Extracted records
────
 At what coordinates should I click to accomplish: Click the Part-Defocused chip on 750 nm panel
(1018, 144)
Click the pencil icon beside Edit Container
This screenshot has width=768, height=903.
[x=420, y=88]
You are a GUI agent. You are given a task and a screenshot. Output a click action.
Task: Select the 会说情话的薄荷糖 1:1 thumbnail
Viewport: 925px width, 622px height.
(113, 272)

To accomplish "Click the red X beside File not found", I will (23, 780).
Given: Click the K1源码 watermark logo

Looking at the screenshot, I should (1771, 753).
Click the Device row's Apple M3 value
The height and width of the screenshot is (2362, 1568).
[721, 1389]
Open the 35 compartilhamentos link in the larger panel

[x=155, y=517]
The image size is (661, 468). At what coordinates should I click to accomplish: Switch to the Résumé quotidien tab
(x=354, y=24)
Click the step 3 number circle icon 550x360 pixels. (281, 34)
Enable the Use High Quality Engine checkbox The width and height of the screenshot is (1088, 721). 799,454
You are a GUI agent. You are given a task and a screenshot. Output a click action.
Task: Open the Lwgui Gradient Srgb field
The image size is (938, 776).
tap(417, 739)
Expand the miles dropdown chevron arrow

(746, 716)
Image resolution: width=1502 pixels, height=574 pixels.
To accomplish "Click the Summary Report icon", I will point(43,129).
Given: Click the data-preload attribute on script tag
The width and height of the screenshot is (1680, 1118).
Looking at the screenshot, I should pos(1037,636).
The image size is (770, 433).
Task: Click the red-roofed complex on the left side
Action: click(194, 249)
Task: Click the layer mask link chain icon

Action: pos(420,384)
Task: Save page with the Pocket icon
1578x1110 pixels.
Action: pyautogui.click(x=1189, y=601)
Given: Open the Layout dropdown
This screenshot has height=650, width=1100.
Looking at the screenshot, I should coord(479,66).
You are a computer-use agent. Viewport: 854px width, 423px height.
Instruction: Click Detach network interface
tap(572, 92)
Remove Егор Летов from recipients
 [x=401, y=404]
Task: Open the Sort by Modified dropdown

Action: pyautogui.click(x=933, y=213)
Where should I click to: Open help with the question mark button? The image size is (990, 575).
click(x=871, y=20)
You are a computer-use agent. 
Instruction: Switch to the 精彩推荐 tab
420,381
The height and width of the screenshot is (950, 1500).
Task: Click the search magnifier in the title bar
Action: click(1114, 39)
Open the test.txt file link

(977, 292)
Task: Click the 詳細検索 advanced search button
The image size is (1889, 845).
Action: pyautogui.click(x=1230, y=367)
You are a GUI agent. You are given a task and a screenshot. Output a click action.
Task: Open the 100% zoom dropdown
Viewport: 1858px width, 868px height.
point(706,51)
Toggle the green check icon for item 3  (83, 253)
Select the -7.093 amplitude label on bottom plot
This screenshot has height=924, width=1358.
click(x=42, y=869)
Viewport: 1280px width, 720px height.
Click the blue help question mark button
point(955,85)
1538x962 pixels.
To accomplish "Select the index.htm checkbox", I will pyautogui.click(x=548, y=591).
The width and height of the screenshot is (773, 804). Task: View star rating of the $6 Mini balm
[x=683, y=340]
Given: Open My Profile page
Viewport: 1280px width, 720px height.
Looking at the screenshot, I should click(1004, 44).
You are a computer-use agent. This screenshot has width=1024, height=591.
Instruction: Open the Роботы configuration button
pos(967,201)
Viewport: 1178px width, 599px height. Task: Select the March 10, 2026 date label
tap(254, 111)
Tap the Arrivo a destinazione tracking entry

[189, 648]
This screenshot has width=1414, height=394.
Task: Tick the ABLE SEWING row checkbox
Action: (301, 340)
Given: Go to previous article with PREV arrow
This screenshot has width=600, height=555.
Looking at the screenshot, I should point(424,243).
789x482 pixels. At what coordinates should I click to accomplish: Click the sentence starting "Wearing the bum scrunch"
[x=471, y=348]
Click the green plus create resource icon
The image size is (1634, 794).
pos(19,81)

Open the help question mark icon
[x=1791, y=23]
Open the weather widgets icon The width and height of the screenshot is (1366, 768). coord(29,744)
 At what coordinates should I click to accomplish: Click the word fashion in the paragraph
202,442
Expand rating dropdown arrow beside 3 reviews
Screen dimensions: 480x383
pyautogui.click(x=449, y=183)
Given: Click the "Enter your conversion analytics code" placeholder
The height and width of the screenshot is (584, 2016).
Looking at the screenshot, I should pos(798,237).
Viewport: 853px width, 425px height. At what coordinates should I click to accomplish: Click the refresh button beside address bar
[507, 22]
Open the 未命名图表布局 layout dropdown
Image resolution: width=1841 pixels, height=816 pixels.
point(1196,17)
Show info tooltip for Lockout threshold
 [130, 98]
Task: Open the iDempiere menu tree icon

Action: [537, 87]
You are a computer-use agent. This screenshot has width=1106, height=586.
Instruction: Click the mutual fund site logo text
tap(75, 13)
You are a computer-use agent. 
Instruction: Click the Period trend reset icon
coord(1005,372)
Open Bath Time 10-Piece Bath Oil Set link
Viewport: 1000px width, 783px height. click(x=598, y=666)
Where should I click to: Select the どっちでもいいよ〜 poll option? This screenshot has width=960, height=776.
────
What lines in the data above carry "computer"? Return them all.

You are a computer-use agent. Viewport: 854px width, 423px height.
You are a computer-use agent. 
You are a computer-use agent. This screenshot has width=1024, height=591.
You are a computer-use agent. This screenshot has width=1106, height=586.
You are a computer-use agent. 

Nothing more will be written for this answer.